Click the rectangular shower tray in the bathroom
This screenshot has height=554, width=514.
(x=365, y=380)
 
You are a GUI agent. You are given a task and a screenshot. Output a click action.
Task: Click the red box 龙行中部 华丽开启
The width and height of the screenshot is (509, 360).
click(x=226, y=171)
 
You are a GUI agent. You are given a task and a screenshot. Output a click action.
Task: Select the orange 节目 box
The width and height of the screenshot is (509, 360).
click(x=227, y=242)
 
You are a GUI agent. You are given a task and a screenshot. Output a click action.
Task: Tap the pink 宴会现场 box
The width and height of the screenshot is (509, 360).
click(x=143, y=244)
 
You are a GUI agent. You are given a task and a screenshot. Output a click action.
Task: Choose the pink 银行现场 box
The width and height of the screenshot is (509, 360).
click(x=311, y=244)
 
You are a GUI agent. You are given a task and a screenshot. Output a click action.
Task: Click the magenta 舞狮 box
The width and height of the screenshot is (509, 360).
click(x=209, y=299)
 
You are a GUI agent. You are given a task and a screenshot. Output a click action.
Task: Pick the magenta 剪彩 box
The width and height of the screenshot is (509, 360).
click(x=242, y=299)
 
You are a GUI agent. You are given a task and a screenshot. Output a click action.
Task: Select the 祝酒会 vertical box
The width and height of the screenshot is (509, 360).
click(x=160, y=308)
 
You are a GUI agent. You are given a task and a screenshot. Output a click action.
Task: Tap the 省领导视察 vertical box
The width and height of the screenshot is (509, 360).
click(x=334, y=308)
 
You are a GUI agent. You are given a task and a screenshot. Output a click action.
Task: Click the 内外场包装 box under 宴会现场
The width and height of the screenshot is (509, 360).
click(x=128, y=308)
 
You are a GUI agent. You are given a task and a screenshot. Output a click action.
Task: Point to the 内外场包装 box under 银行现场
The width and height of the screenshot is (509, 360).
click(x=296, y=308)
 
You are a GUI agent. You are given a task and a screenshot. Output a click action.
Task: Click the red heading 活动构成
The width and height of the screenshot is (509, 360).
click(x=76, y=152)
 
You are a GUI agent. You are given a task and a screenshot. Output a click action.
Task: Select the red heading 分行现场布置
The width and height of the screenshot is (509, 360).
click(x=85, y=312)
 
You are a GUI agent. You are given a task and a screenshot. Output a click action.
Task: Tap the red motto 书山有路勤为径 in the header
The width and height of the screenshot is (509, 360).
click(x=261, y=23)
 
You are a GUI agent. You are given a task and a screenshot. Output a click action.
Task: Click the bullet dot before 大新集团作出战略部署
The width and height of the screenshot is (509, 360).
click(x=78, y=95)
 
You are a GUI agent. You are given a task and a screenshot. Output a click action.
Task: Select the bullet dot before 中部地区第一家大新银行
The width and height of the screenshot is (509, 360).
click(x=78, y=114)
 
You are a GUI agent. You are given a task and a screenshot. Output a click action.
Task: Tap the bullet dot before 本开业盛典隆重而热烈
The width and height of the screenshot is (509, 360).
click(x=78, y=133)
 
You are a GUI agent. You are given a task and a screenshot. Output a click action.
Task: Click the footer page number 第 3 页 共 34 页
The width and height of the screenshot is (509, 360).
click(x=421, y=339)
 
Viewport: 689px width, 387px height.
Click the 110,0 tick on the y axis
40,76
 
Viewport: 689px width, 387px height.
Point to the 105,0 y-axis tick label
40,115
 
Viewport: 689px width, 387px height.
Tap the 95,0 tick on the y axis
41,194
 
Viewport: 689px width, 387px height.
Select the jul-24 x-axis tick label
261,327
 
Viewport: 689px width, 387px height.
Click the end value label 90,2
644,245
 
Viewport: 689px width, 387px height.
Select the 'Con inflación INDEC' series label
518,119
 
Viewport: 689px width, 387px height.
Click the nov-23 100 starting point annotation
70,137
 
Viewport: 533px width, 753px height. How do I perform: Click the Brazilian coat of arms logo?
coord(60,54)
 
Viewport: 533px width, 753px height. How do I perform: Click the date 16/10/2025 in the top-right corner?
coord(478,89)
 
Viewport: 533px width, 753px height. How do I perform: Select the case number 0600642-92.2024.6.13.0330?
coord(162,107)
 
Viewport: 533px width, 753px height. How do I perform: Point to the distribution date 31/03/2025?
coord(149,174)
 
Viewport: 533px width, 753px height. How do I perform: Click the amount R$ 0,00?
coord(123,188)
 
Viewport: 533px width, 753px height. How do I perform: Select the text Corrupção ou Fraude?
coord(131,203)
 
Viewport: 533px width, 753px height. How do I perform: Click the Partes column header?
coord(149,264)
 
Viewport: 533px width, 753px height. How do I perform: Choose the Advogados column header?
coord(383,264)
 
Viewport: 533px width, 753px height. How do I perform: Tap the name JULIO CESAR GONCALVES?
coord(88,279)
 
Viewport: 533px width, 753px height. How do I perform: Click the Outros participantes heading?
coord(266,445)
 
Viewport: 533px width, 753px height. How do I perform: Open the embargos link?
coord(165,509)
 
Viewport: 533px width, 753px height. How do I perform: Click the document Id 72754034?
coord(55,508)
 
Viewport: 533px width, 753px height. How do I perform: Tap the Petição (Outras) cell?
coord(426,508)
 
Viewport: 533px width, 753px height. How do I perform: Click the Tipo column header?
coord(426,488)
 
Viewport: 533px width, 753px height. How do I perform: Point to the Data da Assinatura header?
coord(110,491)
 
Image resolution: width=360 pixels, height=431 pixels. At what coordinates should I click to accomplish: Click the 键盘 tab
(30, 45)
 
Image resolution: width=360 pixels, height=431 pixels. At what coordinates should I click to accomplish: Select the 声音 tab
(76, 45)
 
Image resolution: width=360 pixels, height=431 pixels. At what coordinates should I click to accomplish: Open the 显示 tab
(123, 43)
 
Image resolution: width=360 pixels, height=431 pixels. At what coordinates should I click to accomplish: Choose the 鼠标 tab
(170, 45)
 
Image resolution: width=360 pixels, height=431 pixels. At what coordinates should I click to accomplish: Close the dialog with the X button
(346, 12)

------------------------------------------------------------

#### WHAT THE TASK ASKS:
Lay out every line of the data above as a Markdown table with the columns No. and Text. Number the rows in order and leave out blank lines.

#### ANSWER:
| No. | Text |
|---|---|
| 1 | Click the rectangular shower tray in the bathroom |
| 2 | This screenshot has height=554, width=514. |
| 3 | (x=365, y=380) |
| 4 | You are a GUI agent. You are given a task and a screenshot. Output a click action. |
| 5 | Task: Click the red box 龙行中部 华丽开启 |
| 6 | The width and height of the screenshot is (509, 360). |
| 7 | click(x=226, y=171) |
| 8 | You are a GUI agent. You are given a task and a screenshot. Output a click action. |
| 9 | Task: Select the orange 节目 box |
| 10 | The width and height of the screenshot is (509, 360). |
| 11 | click(x=227, y=242) |
| 12 | You are a GUI agent. You are given a task and a screenshot. Output a click action. |
| 13 | Task: Tap the pink 宴会现场 box |
| 14 | The width and height of the screenshot is (509, 360). |
| 15 | click(x=143, y=244) |
| 16 | You are a GUI agent. You are given a task and a screenshot. Output a click action. |
| 17 | Task: Choose the pink 银行现场 box |
| 18 | The width and height of the screenshot is (509, 360). |
| 19 | click(x=311, y=244) |
| 20 | You are a GUI agent. You are given a task and a screenshot. Output a click action. |
| 21 | Task: Click the magenta 舞狮 box |
| 22 | The width and height of the screenshot is (509, 360). |
| 23 | click(x=209, y=299) |
| 24 | You are a GUI agent. You are given a task and a screenshot. Output a click action. |
| 25 | Task: Pick the magenta 剪彩 box |
| 26 | The width and height of the screenshot is (509, 360). |
| 27 | click(x=242, y=299) |
| 28 | You are a GUI agent. You are given a task and a screenshot. Output a click action. |
| 29 | Task: Select the 祝酒会 vertical box |
| 30 | The width and height of the screenshot is (509, 360). |
| 31 | click(x=160, y=308) |
| 32 | You are a GUI agent. You are given a task and a screenshot. Output a click action. |
| 33 | Task: Tap the 省领导视察 vertical box |
| 34 | The width and height of the screenshot is (509, 360). |
| 35 | click(x=334, y=308) |
| 36 | You are a GUI agent. You are given a task and a screenshot. Output a click action. |
| 37 | Task: Click the 内外场包装 box under 宴会现场 |
| 38 | The width and height of the screenshot is (509, 360). |
| 39 | click(x=128, y=308) |
| 40 | You are a GUI agent. You are given a task and a screenshot. Output a click action. |
| 41 | Task: Point to the 内外场包装 box under 银行现场 |
| 42 | The width and height of the screenshot is (509, 360). |
| 43 | click(x=296, y=308) |
| 44 | You are a GUI agent. You are given a task and a screenshot. Output a click action. |
| 45 | Task: Click the red heading 活动构成 |
| 46 | The width and height of the screenshot is (509, 360). |
| 47 | click(x=76, y=152) |
| 48 | You are a GUI agent. You are given a task and a screenshot. Output a click action. |
| 49 | Task: Select the red heading 分行现场布置 |
| 50 | The width and height of the screenshot is (509, 360). |
| 51 | click(x=85, y=312) |
| 52 | You are a GUI agent. You are given a task and a screenshot. Output a click action. |
| 53 | Task: Tap the red motto 书山有路勤为径 in the header |
| 54 | The width and height of the screenshot is (509, 360). |
| 55 | click(x=261, y=23) |
| 56 | You are a GUI agent. You are given a task and a screenshot. Output a click action. |
| 57 | Task: Click the bullet dot before 大新集团作出战略部署 |
| 58 | The width and height of the screenshot is (509, 360). |
| 59 | click(x=78, y=95) |
| 60 | You are a GUI agent. You are given a task and a screenshot. Output a click action. |
| 61 | Task: Select the bullet dot before 中部地区第一家大新银行 |
| 62 | The width and height of the screenshot is (509, 360). |
| 63 | click(x=78, y=114) |
| 64 | You are a GUI agent. You are given a task and a screenshot. Output a click action. |
| 65 | Task: Tap the bullet dot before 本开业盛典隆重而热烈 |
| 66 | The width and height of the screenshot is (509, 360). |
| 67 | click(x=78, y=133) |
| 68 | You are a GUI agent. You are given a task and a screenshot. Output a click action. |
| 69 | Task: Click the footer page number 第 3 页 共 34 页 |
| 70 | The width and height of the screenshot is (509, 360). |
| 71 | click(x=421, y=339) |
| 72 | Viewport: 689px width, 387px height. |
| 73 | Click the 110,0 tick on the y axis |
| 74 | 40,76 |
| 75 | Viewport: 689px width, 387px height. |
| 76 | Point to the 105,0 y-axis tick label |
| 77 | 40,115 |
| 78 | Viewport: 689px width, 387px height. |
| 79 | Tap the 95,0 tick on the y axis |
| 80 | 41,194 |
| 81 | Viewport: 689px width, 387px height. |
| 82 | Select the jul-24 x-axis tick label |
| 83 | 261,327 |
| 84 | Viewport: 689px width, 387px height. |
| 85 | Click the end value label 90,2 |
| 86 | 644,245 |
| 87 | Viewport: 689px width, 387px height. |
| 88 | Select the 'Con inflación INDEC' series label |
| 89 | 518,119 |
| 90 | Viewport: 689px width, 387px height. |
| 91 | Click the nov-23 100 starting point annotation |
| 92 | 70,137 |
| 93 | Viewport: 533px width, 753px height. How do I perform: Click the Brazilian coat of arms logo? |
| 94 | coord(60,54) |
| 95 | Viewport: 533px width, 753px height. How do I perform: Click the date 16/10/2025 in the top-right corner? |
| 96 | coord(478,89) |
| 97 | Viewport: 533px width, 753px height. How do I perform: Select the case number 0600642-92.2024.6.13.0330? |
| 98 | coord(162,107) |
| 99 | Viewport: 533px width, 753px height. How do I perform: Point to the distribution date 31/03/2025? |
| 100 | coord(149,174) |
| 101 | Viewport: 533px width, 753px height. How do I perform: Click the amount R$ 0,00? |
| 102 | coord(123,188) |
| 103 | Viewport: 533px width, 753px height. How do I perform: Select the text Corrupção ou Fraude? |
| 104 | coord(131,203) |
| 105 | Viewport: 533px width, 753px height. How do I perform: Click the Partes column header? |
| 106 | coord(149,264) |
| 107 | Viewport: 533px width, 753px height. How do I perform: Choose the Advogados column header? |
| 108 | coord(383,264) |
| 109 | Viewport: 533px width, 753px height. How do I perform: Tap the name JULIO CESAR GONCALVES? |
| 110 | coord(88,279) |
| 111 | Viewport: 533px width, 753px height. How do I perform: Click the Outros participantes heading? |
| 112 | coord(266,445) |
| 113 | Viewport: 533px width, 753px height. How do I perform: Open the embargos link? |
| 114 | coord(165,509) |
| 115 | Viewport: 533px width, 753px height. How do I perform: Click the document Id 72754034? |
| 116 | coord(55,508) |
| 117 | Viewport: 533px width, 753px height. How do I perform: Tap the Petição (Outras) cell? |
| 118 | coord(426,508) |
| 119 | Viewport: 533px width, 753px height. How do I perform: Click the Tipo column header? |
| 120 | coord(426,488) |
| 121 | Viewport: 533px width, 753px height. How do I perform: Point to the Data da Assinatura header? |
| 122 | coord(110,491) |
| 123 | Image resolution: width=360 pixels, height=431 pixels. At what coordinates should I click to accomplish: Click the 键盘 tab |
| 124 | (30, 45) |
| 125 | Image resolution: width=360 pixels, height=431 pixels. At what coordinates should I click to accomplish: Select the 声音 tab |
| 126 | (76, 45) |
| 127 | Image resolution: width=360 pixels, height=431 pixels. At what coordinates should I click to accomplish: Open the 显示 tab |
| 128 | (123, 43) |
| 129 | Image resolution: width=360 pixels, height=431 pixels. At what coordinates should I click to accomplish: Choose the 鼠标 tab |
| 130 | (170, 45) |
| 131 | Image resolution: width=360 pixels, height=431 pixels. At what coordinates should I click to accomplish: Close the dialog with the X button |
| 132 | (346, 12) |